- [PROBLEM TO SOLVE] Find the lines below that contain "label" and tally them. Return only the total.

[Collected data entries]
-- Opening Marker --

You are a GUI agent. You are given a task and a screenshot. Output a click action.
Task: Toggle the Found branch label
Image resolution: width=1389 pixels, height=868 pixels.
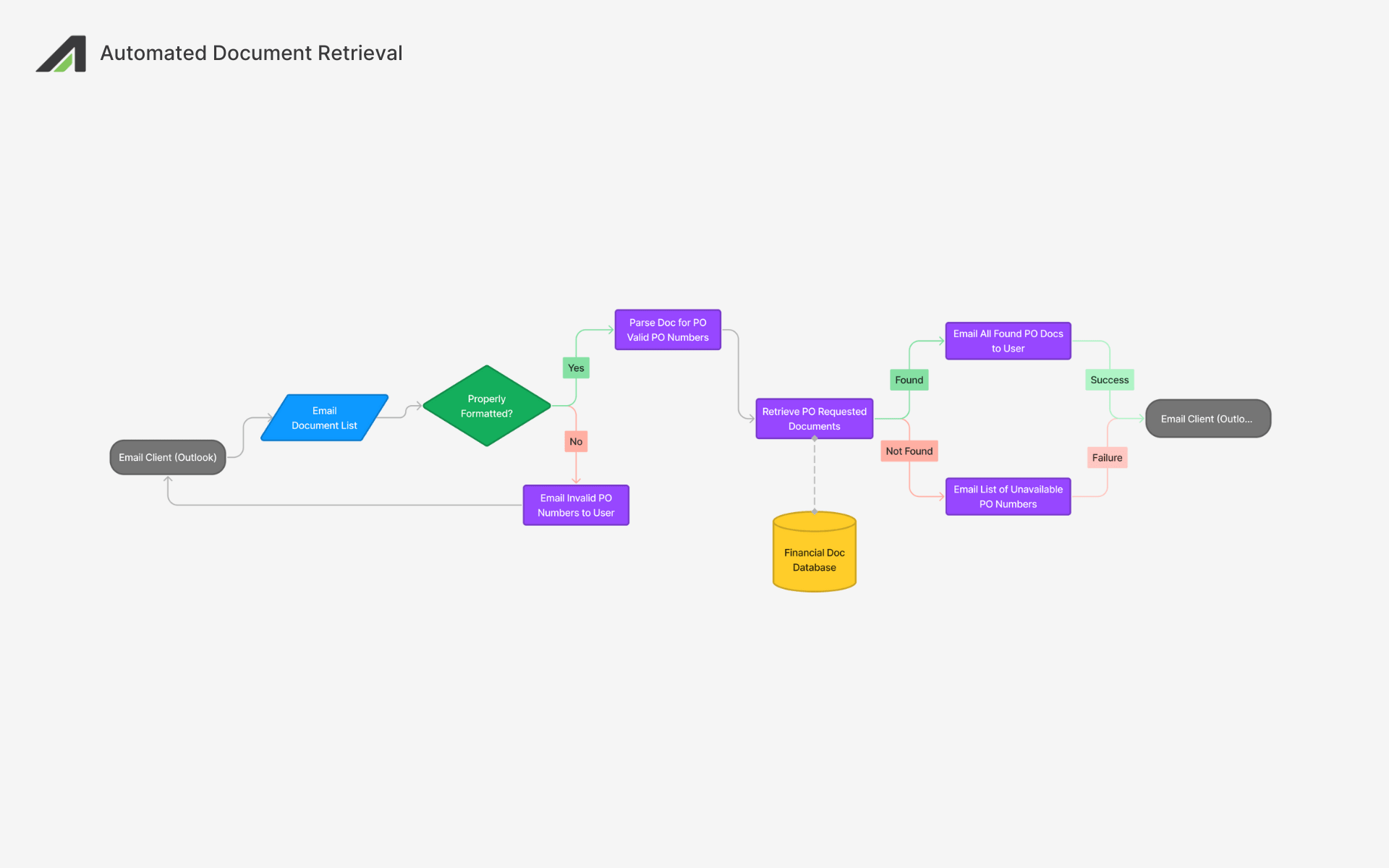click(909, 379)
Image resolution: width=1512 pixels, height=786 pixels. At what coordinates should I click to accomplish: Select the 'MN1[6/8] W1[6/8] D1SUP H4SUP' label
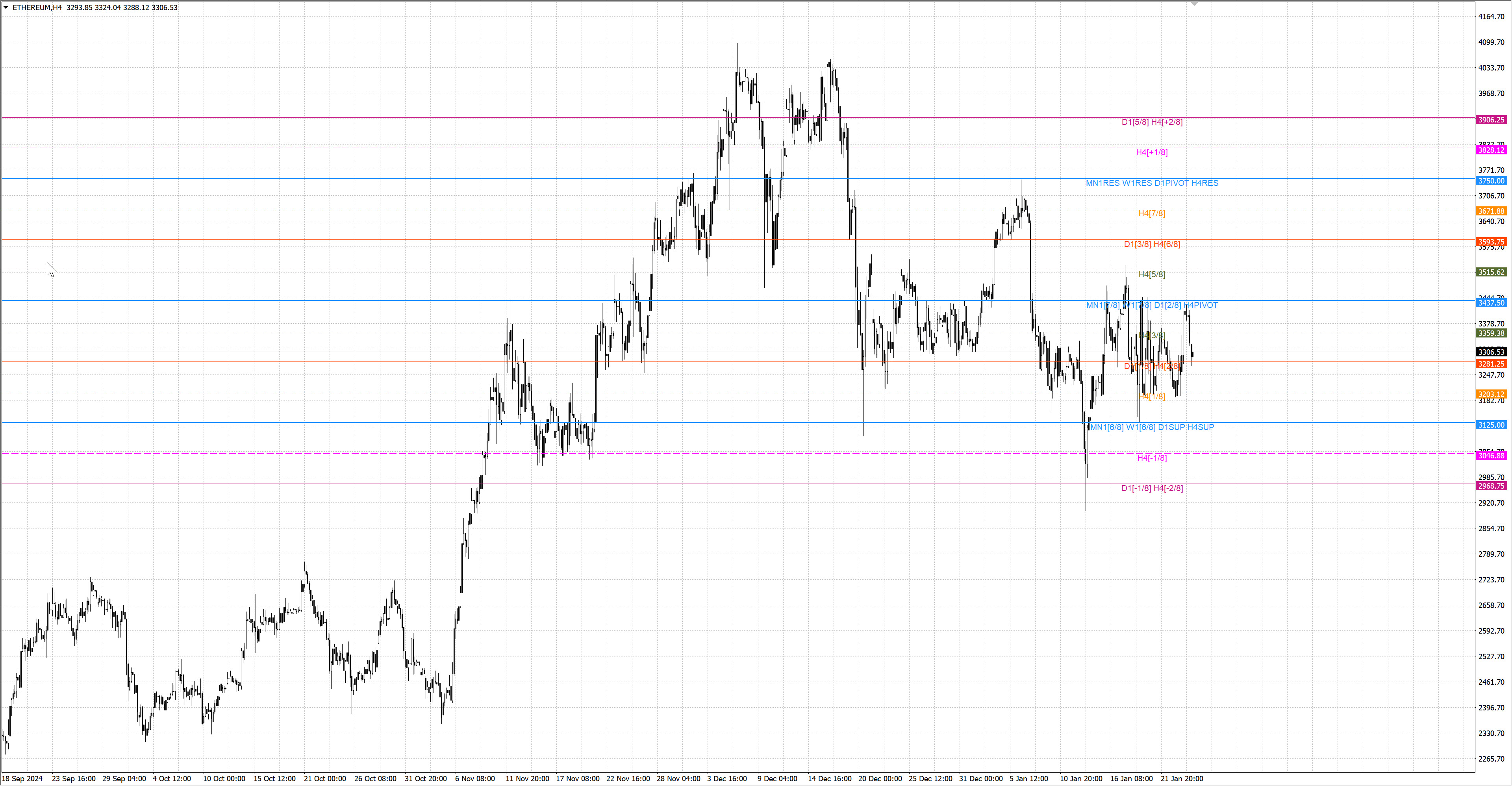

-- Closing Marker --

- [OUTPUT] 2